Your objective -
Put the stretch of lines from the one containing "Viewport: 590px width, 346px" through the one containing "pyautogui.click(x=836, y=44)" into a Markdown table with the columns Row and Line, numbering each row and leaving out blank lines.

(Part of a data file)
______

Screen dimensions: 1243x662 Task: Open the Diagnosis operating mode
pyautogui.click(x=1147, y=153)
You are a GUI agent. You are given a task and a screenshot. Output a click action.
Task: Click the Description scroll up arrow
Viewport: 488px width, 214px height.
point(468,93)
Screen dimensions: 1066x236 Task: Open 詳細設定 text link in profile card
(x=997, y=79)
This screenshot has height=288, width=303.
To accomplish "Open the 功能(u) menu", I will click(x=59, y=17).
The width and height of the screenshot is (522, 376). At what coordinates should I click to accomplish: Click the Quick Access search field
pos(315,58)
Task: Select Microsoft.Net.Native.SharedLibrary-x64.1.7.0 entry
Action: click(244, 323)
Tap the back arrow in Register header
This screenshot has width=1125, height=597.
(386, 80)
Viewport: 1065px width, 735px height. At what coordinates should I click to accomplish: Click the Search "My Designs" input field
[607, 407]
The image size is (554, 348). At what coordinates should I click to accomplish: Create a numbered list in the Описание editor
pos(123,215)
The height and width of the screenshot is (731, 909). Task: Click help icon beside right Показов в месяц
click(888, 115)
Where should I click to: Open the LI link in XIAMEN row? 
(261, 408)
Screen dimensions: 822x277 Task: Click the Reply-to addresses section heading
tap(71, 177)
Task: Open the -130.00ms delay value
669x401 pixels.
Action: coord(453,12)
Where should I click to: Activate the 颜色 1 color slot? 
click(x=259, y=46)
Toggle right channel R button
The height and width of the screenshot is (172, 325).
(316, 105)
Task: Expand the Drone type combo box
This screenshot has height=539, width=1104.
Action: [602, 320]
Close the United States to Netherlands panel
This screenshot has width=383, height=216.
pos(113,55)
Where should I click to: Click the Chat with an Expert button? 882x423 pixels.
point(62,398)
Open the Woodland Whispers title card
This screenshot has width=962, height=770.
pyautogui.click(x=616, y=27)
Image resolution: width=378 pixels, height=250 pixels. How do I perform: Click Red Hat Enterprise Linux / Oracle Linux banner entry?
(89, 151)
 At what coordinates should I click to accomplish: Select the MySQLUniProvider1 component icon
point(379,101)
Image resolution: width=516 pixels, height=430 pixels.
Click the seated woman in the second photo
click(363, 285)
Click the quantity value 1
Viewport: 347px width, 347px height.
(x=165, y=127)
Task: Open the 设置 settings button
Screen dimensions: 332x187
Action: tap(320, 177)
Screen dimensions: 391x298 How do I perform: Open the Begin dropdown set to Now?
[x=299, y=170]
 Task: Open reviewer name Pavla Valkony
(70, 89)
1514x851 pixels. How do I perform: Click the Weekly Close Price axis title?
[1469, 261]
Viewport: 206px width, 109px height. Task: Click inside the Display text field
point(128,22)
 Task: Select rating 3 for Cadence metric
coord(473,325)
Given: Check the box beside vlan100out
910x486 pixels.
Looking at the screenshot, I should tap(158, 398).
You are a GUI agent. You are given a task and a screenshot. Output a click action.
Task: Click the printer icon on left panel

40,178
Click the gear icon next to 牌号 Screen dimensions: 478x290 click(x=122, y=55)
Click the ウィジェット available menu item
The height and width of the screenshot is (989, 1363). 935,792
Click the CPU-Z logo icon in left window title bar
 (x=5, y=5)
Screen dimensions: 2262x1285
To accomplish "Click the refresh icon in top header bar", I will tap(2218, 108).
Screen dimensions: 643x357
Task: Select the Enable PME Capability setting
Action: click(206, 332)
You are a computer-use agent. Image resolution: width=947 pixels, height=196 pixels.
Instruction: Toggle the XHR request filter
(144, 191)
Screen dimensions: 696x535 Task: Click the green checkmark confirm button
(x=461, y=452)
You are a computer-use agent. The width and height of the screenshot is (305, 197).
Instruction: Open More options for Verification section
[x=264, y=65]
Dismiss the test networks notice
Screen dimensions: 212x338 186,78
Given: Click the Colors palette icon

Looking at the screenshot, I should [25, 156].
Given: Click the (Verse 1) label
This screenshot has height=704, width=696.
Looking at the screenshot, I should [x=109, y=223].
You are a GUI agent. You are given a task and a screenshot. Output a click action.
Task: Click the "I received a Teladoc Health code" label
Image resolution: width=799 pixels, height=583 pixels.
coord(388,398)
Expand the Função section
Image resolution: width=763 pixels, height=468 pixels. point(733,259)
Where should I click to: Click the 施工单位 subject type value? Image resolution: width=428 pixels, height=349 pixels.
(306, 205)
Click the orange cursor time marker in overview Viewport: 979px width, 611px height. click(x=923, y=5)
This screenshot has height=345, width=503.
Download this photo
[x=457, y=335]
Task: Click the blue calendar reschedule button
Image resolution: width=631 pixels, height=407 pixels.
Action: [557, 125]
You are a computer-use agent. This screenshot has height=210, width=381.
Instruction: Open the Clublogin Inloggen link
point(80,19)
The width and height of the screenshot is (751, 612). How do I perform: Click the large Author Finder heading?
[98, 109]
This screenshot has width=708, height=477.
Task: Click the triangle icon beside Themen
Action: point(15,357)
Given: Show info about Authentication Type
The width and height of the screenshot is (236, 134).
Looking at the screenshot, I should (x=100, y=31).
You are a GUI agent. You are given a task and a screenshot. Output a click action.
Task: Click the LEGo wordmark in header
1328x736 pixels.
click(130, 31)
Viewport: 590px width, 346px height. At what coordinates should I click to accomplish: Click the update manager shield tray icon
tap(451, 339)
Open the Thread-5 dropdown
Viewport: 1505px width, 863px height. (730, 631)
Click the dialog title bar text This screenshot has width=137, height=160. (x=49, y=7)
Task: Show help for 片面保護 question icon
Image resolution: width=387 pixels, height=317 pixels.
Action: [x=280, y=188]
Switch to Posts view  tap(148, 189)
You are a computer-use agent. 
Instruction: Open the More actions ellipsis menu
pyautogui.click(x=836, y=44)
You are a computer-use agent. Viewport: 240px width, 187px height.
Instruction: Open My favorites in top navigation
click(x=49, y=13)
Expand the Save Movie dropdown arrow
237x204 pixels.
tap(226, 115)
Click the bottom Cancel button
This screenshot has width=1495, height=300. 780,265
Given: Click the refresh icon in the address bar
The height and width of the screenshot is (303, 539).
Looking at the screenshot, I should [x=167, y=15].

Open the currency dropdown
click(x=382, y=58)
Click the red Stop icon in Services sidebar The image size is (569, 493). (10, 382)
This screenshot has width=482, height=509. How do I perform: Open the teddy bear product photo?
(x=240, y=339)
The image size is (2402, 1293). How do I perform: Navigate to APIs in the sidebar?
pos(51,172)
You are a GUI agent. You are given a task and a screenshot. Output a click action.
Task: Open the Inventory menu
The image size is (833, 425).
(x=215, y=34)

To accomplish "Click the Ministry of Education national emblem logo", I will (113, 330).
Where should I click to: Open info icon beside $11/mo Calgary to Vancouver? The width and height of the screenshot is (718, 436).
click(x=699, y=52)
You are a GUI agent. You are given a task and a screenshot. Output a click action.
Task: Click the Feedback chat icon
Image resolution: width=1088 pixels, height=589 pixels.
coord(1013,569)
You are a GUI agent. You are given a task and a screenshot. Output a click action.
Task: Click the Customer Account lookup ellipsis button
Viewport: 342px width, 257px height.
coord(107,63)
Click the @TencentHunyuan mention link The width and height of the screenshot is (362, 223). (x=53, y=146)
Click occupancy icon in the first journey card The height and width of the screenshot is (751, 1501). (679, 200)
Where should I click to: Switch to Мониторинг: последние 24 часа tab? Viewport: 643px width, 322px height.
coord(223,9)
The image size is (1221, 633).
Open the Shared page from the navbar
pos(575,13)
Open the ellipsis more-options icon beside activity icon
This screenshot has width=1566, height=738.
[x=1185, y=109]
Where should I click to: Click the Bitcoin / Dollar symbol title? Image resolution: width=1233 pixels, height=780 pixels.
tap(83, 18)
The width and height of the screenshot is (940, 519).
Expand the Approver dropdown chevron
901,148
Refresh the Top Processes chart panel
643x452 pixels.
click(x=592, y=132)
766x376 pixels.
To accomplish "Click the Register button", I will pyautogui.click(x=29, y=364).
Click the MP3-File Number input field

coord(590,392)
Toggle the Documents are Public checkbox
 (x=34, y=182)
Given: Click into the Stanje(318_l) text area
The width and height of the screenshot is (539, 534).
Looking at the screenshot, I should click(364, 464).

______

Answer in full -
| Row | Line |
|---|---|
| 1 | Viewport: 590px width, 346px height. At what coordinates should I click to accomplish: Click the update manager shield tray icon |
| 2 | tap(451, 339) |
| 3 | Open the Thread-5 dropdown |
| 4 | Viewport: 1505px width, 863px height. (730, 631) |
| 5 | Click the dialog title bar text This screenshot has width=137, height=160. (x=49, y=7) |
| 6 | Task: Show help for 片面保護 question icon |
| 7 | Image resolution: width=387 pixels, height=317 pixels. |
| 8 | Action: [x=280, y=188] |
| 9 | Switch to Posts view  tap(148, 189) |
| 10 | You are a computer-use agent.  |
| 11 | Instruction: Open the More actions ellipsis menu |
| 12 | pyautogui.click(x=836, y=44) |